Zu erledigende Aufgaben:
a – Beantworte diese Fragen zum Text über die Leichtathletik-WM in Eugene:
(i) Wie viel hat der Bau des Stadions gekostet?
(ii) Wie groß ist die Zeitverschiebung nach Deutschland?
(iii) Ab wann findet die EM in München statt?
b – Führe den Text über die Leichtathletik-WM in Eugene nach seinem letzten Satz weiter.

Ausgewählter Auszug:

Am heutigen Freitag beginnen in Eugene (US-Bundesstaat Oregon) die zehntägigen Leichtathletik-Weltmeisterschaften (15. bis 24. Juli). Hier die Vorschau auf die Laufwettbewerbe von Freitag bis Montag.

Die Vorbereitungen für die ersten Weltmeisterschaften auf US-amerikanischem Boden sind abgeschlossen. Am Freitag (15. Juli) startet die Leichtathletik-WM im Hayward Fields von Eugene. Die Zeitverschiebung nach Deutschland beträgt neun Stunden. Das Stadion wurde für rund 200 Millionen Dollar gebaut, liegt auf dem Campus der University of Oregon und hat für die WM die Sitzplatzkapazität mit Zusatztribünen von 12.650 auf 30.000 Zuschauer erweitert.

Insgesamt 80 deutsche Athletinnen und Athleten wollen in den nächsten Tagen – letzter Wettkampftag ist der 24. Juli – alles geben, um ihre individuellen Ziele zu erreichen, denn ab dem 15. August wartet bereits die EM in München mit dem nächsten Leichtathletik-Highlight. Wir blicken auf die Laufwettbewerbe voraus, die am ersten WM-Wochenende starten. Und Deutsche Leichtathletik-Verband (DLV) stellt in seiner Teambroschüre auch alle deutschen WM-Läuferinnen und Läufer mit Porträts vor. Hier findest du unsere Vorschau auf die Laufwettbewerbe, die am Wochenende und am Montag starten mit Links zum jeweiligen Livestream, den ARD oder ZDF meistens anbieten.

Auszüge aus Datensätzen:

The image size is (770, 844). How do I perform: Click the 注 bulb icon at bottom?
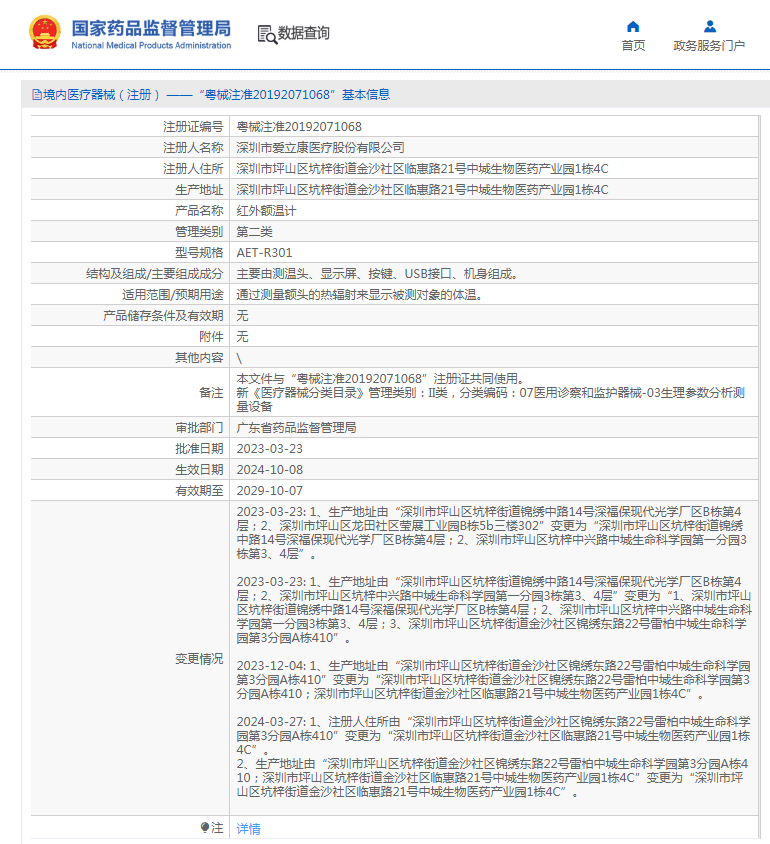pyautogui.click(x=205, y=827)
* * *
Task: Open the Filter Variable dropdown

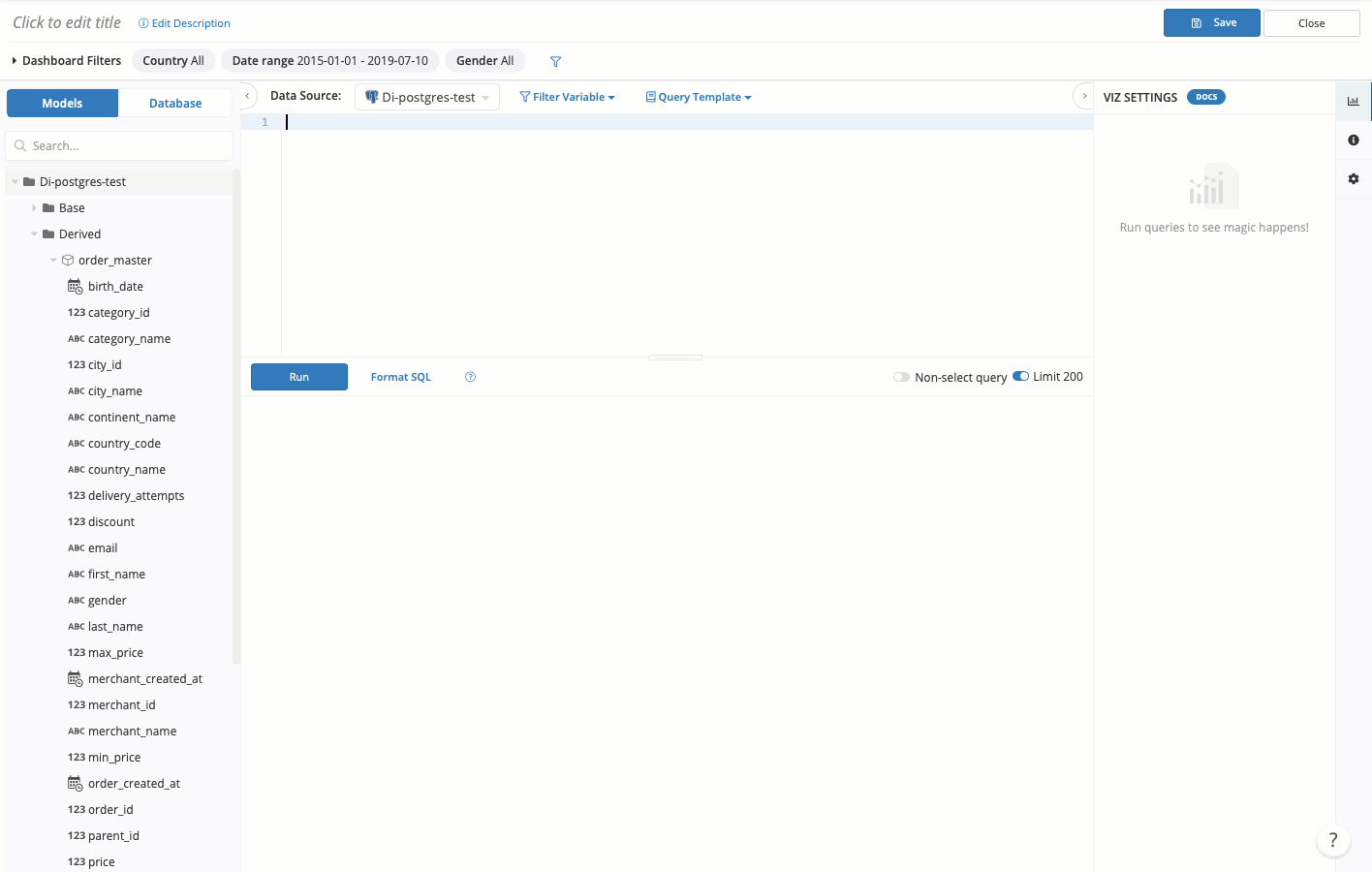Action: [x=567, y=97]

Die Antworten:
a –
(i) Rund 200 Millionen Dollar.
(ii) Neun Stunden.
(iii) Ab dem 15. August.

b –
Samstag, 2:15 Uhr
3.000 Meter Hindernis Männer: Bebendorf und Ruppert in den Vorläufen

Die Kenianer, die so lange die großen Meisterschaftsrennen über 3.000 m Hindernis dominiert haben, gehören nicht zu den ganz heißen Favoriten bei der WM. Als Favorit ist wohl der Mann anzusehen, der im vergangenen Jahr in Tokio die Erfolgsserie der Kenianer bei den Olympischen Spielen stoppte: Der Marokkaner Soufiane El Bakkali ist mit einer bisherigen Saisonbestzeit von 7:58,28 Minuten auch der schnellste auf der Liste der gemeldeten Athleten - allerdings nur ganz knapp, denn der Äthiopier Lamecha Girma war bisher nur wenige Zehntelsekunden langsamer. Kenias Hoffnungen dürften auf dem WM-Titelverteidiger Conseslus Kipruto liegen, der bisher aber noch nicht wieder seine Bestform erreichte. Es wäre eine große Überraschung, wenn einer der beiden deutschen Läufer, Frederik Ruppert (SC Myhl LA) oder Karl Bebendorf (Dresdner SC 1898), das Finale erreichen würde, das am Dienstag, um 4:20 Uhr MESZ stattfindet. Mehr Infos zu Karl Bebendorf und Frederik Ruppert findest du in der DLV-Teambroschüre.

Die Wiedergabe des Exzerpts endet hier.